Friday, June 4, 2010
For the times they are a changing....
On Wednesday night, the second date, I got in CJ’s car after he opened the car door for me, placed that huge Care Bear on my lap & then listened to his ipod. That’s when he turned on Bob Dylan’s “The Times they are a-changin” & it couldn’t have been a more appropriate time to hear that song play. Things are completely different & I’m starting to like it. The big CareBear is what he won for me at Dave N Busters. He used his own tickets & wanted me to have something to remember the awesome night of mini golf, ice cream, & video games. The awkwardness of the dreaded first date with a new person dissipated & I think we got a lil more comfortable with each other. He took my hand to lead me to play “Mrs. Pac Man” & “Deal or No Deal” & it flowed. The end of the night kiss…flowed too. He apparently is a very nervous man so he was fumbling his words for the 3rd date, so I just grabbed him by the shirt & kissed him again to stop the stuttering.
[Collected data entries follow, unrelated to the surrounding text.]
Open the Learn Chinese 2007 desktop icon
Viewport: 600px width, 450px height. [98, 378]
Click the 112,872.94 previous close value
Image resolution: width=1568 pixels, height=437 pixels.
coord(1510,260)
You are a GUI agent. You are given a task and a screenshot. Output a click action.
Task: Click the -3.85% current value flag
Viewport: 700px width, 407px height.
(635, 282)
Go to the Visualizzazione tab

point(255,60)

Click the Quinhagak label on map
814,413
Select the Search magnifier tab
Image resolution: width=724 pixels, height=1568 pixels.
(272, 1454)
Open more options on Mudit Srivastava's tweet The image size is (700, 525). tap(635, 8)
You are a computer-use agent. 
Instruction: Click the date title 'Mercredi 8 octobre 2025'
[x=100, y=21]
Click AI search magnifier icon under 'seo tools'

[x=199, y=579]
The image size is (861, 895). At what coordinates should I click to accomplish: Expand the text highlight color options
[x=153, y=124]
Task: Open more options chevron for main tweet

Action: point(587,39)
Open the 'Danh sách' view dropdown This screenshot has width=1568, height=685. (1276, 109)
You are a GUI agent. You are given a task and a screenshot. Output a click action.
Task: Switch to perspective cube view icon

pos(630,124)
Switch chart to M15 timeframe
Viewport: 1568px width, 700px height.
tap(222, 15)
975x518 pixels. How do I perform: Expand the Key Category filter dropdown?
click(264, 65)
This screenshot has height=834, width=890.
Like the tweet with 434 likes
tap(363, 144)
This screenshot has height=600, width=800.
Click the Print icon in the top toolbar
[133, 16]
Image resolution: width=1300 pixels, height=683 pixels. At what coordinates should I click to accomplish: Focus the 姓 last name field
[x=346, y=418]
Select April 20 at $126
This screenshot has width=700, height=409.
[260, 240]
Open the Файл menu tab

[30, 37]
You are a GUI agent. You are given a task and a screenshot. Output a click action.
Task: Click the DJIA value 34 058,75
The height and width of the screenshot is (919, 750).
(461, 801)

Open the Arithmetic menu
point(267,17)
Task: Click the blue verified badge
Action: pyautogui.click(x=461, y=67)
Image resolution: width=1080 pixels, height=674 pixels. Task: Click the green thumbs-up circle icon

It was a pretty good 2nd date & I’m so glad we decided to do something more casual. One thing I love to do in a relationship is play. You gotta play with each other, you gotta like each other, you gotta get comfortable. So…what next?
The weirdest thing about CJ is that his mom works with my father. What are the odds of meeting some random guy at a bar & him knowing your father!! I’m still hung up about it. But he’s still new. Oh so new. I hardly ever get to the first date with a guy, little alone a second or third so I guess this one might be a serious. I have to think of things…Perhaps I’ve been hurt, strung along, locked in the friend zone, or just been treated too badly to not have to sit back & be like: Do I really want do this with him??
My friend Erin brought to my attention that I’m probably going through my quarter of life crisis now. That deserves its own post tho. I’m going to be 25 years old in about 2 months. I haven’t given it much thought til today actually. I was telling her about CJ & I was looking for a dress for our 3rd date & I was so indecisive she had to help me out. I was stuttering myself & fumbling my words. I guess I’m nervous too with him. Almost 25 & all the sorta relationships I’ve had have been disasters or wind up just being that I hooked up with a guy for a while but nothing became final. This will be my First REAL Adult Relationship. I’m not talking about sex or experiences; I’m talking about the relationships where he might come over for Sunday dinner with the family. I mean a real relationship with the title of boyfriend & girlfriend. A relationship where it might mean something…
I’m going to give it a chance with him. I want to know his favorite color, know what stores he’s likes, what is his favorite childhood memory, what he thinks about before he goes to bed, what are his dreams like, would he take me to the zoo, find out if he snores, what it’s like to make out with him more than the few seconds we have, find out other than Terminator 2 what his favorite films are, & then, & then… While we were sitting eating our ice cream I accidentally got my hair that frames my face in my mouth & he moved it away for me. I wonder what sweet moment will be next. You gotta take that step.
I march to the beat of a different drum…I think he does too. Maybe it’ll work, maybe it won’t, but I going to try. I’m going to put myself out on that limb for a little bit & see if I want to stay. Regardless of anything, I won’t forget him because I now have 3 foot tall Care Bear. Hehe. btw...Thank God it's Friday!!! =)
Title: Bob Dylan’s “The Times they are a-changin”. Thank you Bob for writing that kickass song.